* Problem statement *
Copy nothing but the lines below running from the line containing "Image resolution: width=611" through the line containing "Open the library in external window icon", both end lines included.
---
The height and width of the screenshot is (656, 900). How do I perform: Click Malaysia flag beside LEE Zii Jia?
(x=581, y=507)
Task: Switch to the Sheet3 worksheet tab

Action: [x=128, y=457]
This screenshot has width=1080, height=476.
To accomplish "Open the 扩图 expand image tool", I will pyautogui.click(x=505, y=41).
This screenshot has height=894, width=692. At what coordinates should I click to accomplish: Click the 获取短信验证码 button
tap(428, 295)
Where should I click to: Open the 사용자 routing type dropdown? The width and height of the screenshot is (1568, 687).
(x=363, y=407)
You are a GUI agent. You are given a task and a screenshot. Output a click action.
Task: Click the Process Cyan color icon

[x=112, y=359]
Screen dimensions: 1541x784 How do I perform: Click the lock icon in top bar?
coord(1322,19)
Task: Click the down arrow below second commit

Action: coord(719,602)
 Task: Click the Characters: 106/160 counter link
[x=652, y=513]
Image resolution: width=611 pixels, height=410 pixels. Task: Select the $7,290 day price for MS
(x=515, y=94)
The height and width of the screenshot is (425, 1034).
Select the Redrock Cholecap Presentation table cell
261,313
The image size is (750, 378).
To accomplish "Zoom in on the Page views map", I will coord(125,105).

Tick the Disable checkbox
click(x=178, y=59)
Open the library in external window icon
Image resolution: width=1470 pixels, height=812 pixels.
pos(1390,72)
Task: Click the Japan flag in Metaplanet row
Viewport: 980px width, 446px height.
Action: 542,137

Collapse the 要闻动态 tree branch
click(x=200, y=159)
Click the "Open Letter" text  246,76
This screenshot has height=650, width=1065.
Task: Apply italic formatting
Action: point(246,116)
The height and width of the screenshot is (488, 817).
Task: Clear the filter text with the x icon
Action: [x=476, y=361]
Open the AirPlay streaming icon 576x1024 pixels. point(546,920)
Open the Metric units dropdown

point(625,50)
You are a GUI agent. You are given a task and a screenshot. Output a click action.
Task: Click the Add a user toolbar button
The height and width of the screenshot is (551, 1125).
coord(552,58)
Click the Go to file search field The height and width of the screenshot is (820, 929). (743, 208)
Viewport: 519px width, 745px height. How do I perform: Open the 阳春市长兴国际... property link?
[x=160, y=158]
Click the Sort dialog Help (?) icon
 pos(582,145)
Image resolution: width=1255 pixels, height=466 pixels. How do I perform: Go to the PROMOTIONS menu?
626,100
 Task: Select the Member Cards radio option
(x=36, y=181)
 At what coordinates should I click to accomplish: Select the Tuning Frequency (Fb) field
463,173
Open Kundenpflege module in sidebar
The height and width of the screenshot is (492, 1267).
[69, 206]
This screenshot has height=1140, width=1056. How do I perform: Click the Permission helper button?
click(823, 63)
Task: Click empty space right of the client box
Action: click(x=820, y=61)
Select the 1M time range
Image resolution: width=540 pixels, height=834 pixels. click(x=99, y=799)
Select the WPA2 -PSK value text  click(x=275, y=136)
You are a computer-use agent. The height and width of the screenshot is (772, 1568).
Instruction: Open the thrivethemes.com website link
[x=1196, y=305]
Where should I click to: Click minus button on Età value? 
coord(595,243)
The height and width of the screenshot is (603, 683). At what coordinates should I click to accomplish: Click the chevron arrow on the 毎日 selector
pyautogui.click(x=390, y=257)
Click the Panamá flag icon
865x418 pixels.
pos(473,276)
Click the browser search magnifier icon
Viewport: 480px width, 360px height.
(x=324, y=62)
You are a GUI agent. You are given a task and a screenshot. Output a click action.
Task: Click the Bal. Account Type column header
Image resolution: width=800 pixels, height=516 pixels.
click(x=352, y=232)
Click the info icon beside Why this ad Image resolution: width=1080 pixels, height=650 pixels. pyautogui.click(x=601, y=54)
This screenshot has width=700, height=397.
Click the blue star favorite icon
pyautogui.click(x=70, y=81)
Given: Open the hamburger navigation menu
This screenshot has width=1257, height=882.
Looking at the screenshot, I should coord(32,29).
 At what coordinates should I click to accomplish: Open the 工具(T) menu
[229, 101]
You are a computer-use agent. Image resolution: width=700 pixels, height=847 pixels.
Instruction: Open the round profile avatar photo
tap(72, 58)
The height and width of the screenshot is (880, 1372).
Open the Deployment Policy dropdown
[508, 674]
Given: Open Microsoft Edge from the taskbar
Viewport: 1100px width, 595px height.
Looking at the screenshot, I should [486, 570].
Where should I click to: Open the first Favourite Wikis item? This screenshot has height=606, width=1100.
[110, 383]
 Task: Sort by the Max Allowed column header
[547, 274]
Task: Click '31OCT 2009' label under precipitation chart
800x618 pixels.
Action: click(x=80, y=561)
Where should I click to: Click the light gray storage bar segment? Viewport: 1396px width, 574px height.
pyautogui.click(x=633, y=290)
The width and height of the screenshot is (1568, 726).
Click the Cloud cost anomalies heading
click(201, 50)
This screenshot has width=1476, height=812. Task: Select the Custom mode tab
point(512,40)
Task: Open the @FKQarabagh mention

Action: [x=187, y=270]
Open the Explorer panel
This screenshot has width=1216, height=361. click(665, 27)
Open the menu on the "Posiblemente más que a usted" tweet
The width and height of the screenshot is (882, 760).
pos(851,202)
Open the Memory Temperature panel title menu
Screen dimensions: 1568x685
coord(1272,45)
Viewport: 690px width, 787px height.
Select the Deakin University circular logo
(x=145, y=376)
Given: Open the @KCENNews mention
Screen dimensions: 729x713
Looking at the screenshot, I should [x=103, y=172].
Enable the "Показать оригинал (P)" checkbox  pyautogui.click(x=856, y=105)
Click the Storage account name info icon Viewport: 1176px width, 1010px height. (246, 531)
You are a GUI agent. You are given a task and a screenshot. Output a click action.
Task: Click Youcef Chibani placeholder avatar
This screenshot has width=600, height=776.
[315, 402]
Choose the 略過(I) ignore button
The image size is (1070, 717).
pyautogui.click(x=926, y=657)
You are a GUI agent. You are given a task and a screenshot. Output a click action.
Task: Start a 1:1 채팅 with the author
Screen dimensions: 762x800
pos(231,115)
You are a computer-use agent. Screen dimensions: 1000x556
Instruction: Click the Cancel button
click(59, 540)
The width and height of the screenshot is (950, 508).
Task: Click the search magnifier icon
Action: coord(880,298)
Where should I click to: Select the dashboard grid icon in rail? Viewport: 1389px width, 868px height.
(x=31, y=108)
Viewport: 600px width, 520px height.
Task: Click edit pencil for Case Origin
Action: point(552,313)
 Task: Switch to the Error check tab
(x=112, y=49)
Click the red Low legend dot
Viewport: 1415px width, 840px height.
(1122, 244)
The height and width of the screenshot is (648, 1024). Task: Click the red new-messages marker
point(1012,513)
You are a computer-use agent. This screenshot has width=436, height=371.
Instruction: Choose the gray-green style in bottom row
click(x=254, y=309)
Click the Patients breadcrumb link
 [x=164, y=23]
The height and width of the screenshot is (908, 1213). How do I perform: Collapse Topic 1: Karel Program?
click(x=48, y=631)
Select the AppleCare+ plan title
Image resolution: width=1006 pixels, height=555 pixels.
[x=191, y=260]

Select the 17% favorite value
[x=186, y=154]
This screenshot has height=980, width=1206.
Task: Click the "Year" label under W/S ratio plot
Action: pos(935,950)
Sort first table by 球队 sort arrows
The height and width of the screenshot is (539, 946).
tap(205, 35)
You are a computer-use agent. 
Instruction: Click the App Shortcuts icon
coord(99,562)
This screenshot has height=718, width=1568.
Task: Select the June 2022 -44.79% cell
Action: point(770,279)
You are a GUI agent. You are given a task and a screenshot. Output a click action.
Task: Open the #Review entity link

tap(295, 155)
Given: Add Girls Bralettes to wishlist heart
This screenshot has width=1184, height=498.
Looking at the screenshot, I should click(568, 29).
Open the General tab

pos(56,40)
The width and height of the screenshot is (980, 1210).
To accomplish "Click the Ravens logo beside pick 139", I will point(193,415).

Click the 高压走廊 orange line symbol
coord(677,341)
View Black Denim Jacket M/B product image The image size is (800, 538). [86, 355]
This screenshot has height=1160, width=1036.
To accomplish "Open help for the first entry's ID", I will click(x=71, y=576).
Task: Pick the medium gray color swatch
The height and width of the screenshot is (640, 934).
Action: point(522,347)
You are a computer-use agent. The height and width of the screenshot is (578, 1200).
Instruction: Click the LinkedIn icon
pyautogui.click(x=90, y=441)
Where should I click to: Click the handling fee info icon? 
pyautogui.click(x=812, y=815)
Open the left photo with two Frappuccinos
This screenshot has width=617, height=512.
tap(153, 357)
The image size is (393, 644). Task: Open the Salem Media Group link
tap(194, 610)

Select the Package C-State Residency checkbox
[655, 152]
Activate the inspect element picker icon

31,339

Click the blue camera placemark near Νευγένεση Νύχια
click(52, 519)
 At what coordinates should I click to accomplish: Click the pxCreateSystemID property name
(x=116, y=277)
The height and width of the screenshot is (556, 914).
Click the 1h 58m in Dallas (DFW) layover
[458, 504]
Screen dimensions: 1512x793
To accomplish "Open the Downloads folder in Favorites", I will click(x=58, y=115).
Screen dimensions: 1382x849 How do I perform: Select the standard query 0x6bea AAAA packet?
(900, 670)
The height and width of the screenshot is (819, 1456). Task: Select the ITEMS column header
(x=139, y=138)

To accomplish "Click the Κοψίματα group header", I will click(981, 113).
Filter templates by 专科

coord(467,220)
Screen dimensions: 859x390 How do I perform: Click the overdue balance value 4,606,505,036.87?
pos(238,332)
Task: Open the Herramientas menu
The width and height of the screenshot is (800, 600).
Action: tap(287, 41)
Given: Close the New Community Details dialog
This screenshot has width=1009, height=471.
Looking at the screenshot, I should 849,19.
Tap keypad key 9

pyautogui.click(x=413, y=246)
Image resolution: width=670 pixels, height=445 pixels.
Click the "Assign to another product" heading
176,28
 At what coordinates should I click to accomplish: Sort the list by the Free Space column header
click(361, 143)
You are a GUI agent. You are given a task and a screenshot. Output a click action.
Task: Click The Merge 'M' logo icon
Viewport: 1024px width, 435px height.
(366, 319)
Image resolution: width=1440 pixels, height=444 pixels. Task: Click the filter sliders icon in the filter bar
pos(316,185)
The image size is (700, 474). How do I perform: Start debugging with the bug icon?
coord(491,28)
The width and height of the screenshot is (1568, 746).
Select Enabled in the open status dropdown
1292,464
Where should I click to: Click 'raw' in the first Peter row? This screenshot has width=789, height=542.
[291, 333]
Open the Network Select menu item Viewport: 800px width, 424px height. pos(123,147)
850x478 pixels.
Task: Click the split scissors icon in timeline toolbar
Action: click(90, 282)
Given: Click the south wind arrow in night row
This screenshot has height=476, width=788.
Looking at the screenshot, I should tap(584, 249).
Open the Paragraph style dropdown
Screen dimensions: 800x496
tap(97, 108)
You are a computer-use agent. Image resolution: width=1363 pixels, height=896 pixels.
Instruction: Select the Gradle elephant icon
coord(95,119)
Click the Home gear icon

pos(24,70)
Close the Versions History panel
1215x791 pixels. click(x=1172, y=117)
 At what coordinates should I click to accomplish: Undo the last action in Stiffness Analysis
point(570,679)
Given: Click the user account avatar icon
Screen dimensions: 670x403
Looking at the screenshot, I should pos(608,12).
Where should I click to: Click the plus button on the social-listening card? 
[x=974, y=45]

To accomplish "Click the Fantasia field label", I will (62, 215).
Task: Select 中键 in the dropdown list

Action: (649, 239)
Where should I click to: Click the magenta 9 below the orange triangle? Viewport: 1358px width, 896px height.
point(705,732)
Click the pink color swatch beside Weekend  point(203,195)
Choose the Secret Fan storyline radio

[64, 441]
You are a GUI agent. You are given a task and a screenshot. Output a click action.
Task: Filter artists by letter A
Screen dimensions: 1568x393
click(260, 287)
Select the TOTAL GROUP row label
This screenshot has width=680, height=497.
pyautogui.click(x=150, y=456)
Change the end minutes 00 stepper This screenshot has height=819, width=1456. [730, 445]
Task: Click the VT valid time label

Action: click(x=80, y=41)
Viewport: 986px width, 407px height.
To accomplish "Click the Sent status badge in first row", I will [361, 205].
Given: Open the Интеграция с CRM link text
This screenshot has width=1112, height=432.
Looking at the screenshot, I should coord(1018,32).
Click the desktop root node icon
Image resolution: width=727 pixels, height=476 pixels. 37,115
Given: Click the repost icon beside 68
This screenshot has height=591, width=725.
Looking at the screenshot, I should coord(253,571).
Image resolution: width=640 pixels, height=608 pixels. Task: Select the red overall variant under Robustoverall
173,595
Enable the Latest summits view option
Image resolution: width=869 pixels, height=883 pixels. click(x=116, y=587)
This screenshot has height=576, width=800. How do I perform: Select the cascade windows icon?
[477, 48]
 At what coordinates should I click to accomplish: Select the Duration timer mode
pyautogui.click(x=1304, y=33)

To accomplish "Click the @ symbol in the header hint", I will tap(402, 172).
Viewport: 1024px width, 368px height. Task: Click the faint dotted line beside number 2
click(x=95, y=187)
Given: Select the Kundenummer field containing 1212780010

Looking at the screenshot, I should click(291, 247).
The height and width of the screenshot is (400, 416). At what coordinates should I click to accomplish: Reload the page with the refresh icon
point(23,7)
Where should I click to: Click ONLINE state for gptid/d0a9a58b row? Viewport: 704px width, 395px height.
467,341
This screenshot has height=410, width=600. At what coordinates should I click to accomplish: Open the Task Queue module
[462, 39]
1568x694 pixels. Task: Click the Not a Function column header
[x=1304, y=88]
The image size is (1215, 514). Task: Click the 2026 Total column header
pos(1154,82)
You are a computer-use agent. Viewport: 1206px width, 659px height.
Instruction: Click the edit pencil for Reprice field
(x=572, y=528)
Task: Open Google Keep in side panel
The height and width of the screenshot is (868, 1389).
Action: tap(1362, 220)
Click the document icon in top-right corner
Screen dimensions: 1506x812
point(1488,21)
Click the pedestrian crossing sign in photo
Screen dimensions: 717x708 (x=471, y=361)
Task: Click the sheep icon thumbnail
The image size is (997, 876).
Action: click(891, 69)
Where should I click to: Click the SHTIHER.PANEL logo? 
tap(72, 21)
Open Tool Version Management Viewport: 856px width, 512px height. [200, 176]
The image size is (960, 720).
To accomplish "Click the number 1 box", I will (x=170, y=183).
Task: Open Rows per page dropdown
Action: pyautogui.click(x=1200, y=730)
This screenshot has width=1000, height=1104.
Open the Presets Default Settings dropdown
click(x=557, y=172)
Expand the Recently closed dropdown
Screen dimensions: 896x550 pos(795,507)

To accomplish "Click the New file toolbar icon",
---
* Exercise output *
Image resolution: width=611 pixels, height=410 pixels. Task: Select the $7,290 day price for MS
(x=515, y=94)
The height and width of the screenshot is (425, 1034).
Select the Redrock Cholecap Presentation table cell
261,313
The image size is (750, 378).
To accomplish "Zoom in on the Page views map", I will coord(125,105).

Tick the Disable checkbox
click(x=178, y=59)
Open the library in external window icon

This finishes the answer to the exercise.